Zero Waste Day, il Wwf: importante abbandonare la cultura dello scarto
Il Panda invita a fare attenzione anche ai tessuti.

Nel mondo si stima venga riciclato solo l’1% di quanto finisce tra i rifiuti e le sostanze tossiche come le microplastiche disperse nell’ambiente.
Il piano
Il WWF Italia, in occasione dello Zero Waste Day, denuncia l’impatto ambientale dell’industria tessile, responsabile di milioni di tonnellate di rifiuti e dell’inquinamento da PFAS e microplastiche, che contaminano acqua, suolo ed esseri viventi. L’uso massiccio di sostanze tossiche, come i PFAS, impiegati per l’impermeabilizzazione dei tessuti, rappresenta una minaccia per la salute umana e gli ecosistemi, poiché si accumulano nell’ambiente senza degradarsi. Inoltre, ogni lavaggio di capi sintetici rilascia microplastiche che finiscono nei mari e persino nel corpo umano. Anche Mario Draghi, richiama il Wwf, nel suo rapporto intitolato “Il futuro della competitività europea” ha detto che non c’è alternativa all’utilizzo di queste sostanze.

Economia circolare
Per affrontare questa crisi, il WWF propone un modello di economia circolare basato su tre azioni chiave: ridurre e riparare, prolungando la vita degli abiti per limitare i rifiuti prematuri; riutilizzare e riciclare, promuovendo il mercato dell’usato e il riciclo efficiente dei tessuti; investire in una produzione sostenibile, adottando materiali ecologici e riducendo l’uso di sostanze inquinanti. È essenziale incentivare il riuso con politiche fiscali e norme più rigide su eco-design e durabilità, per ridurre l’impatto ambientale e costruire un futuro più sostenibile.

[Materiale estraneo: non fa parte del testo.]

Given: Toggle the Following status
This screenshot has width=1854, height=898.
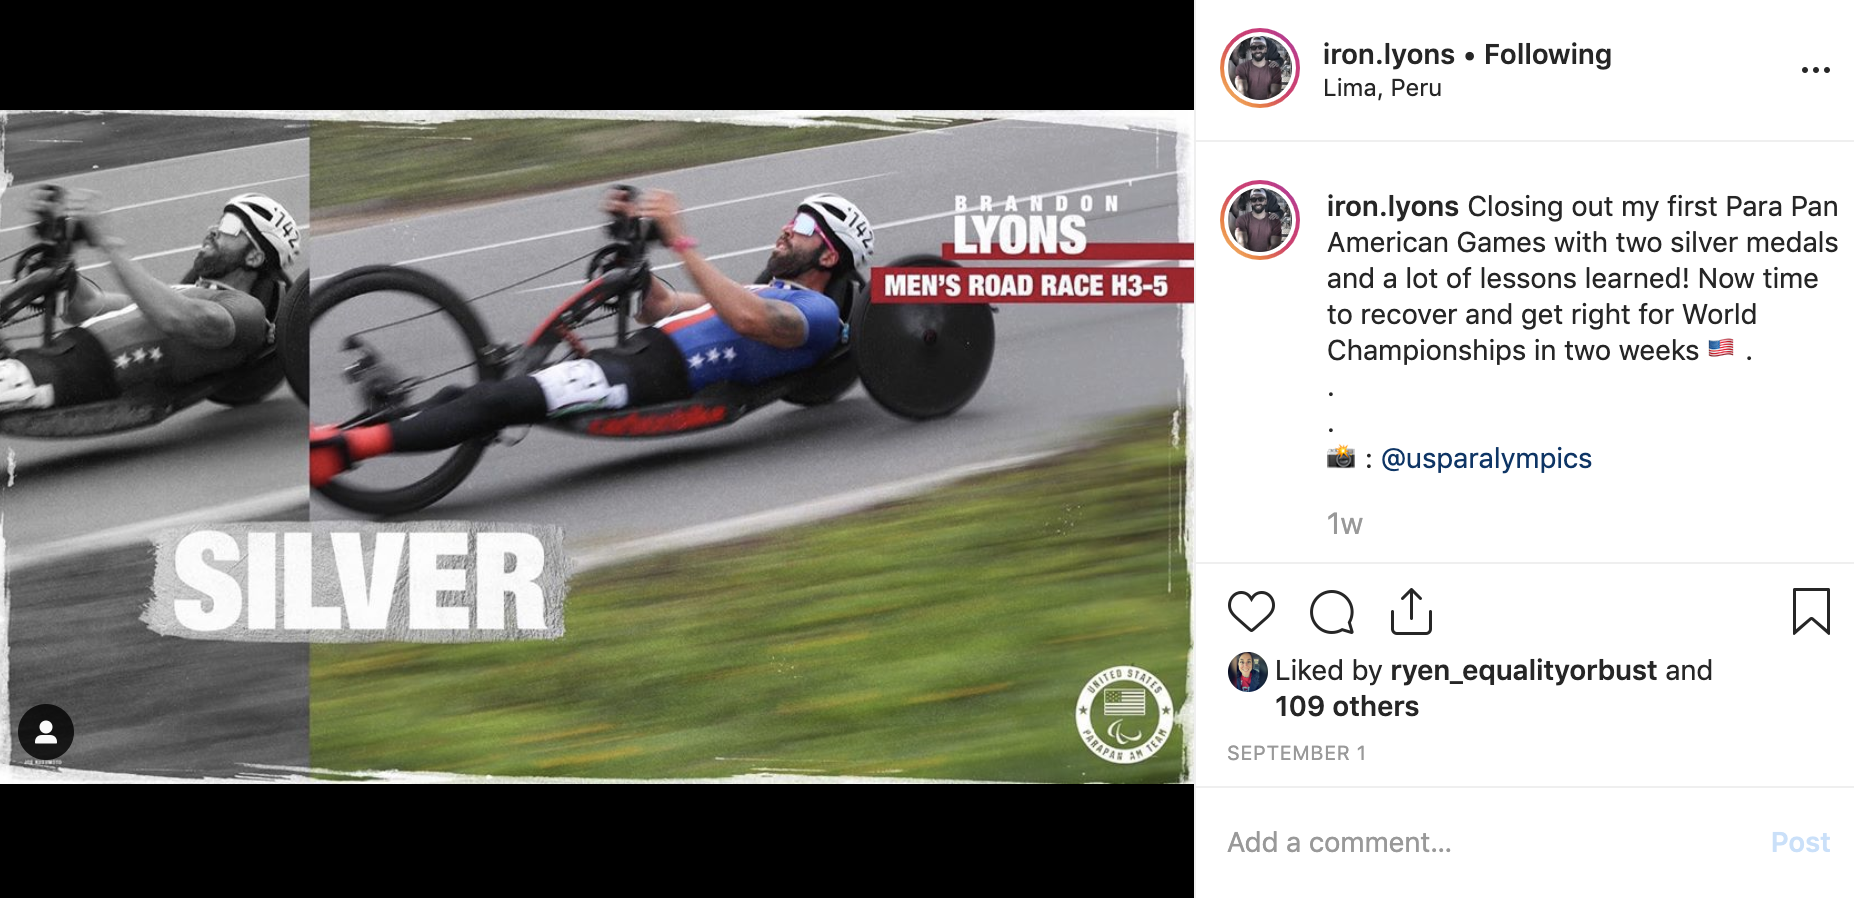Looking at the screenshot, I should click(1547, 54).
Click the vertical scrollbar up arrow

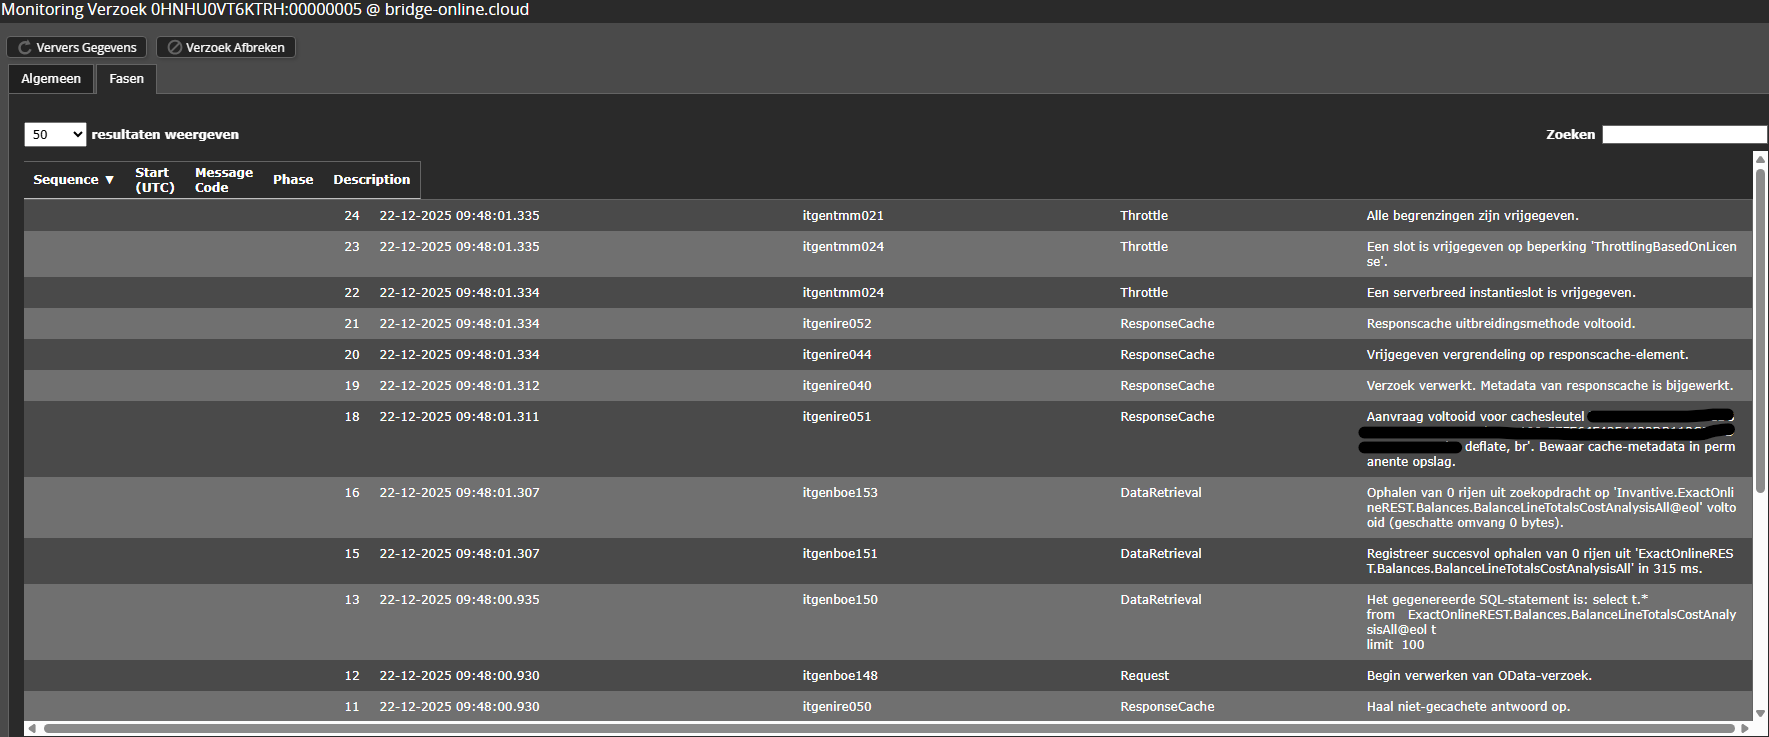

L’importanza di un modello sostenibile di questa tipologia appare cruciale per affrontare le sfide del futuro e del presente che siamo chiamati ad affrontare, attraverso un’etica ambientale improntata sulla responsabilità e su un senso civico rinnovato.

La cultura dello scarto
La cultura dello scarto in antropologia si riferisce a quel processo attraverso cui le società producono, gestiscono e attribuiscono significato ai rifiuti, rivelando dinamiche economiche, sociali e simboliche più profonde. In molte culture, lo scarto non è solo un residuo materiale, ma un indicatore delle disuguaglianze, della sovrapproduzione e della relazione con l’ambiente. L’antropologia studia come diversi gruppi umani affrontano il problema dello spreco, dalla gestione dei rifiuti nelle società industrializzate alla pratica del recupero e riuso in contesti meno consumistici. Inoltre, l’idea di scarto si estende anche alle persone e alle comunità marginalizzate, evidenziando meccanismi di esclusione sociale. In questo senso, la cultura dello scarto non riguarda solo gli oggetti, ma anche le strutture di potere che decidono cosa e chi è destinato all’oblio, rendendo il concetto centrale per comprendere le contraddizioni del nostro tempo.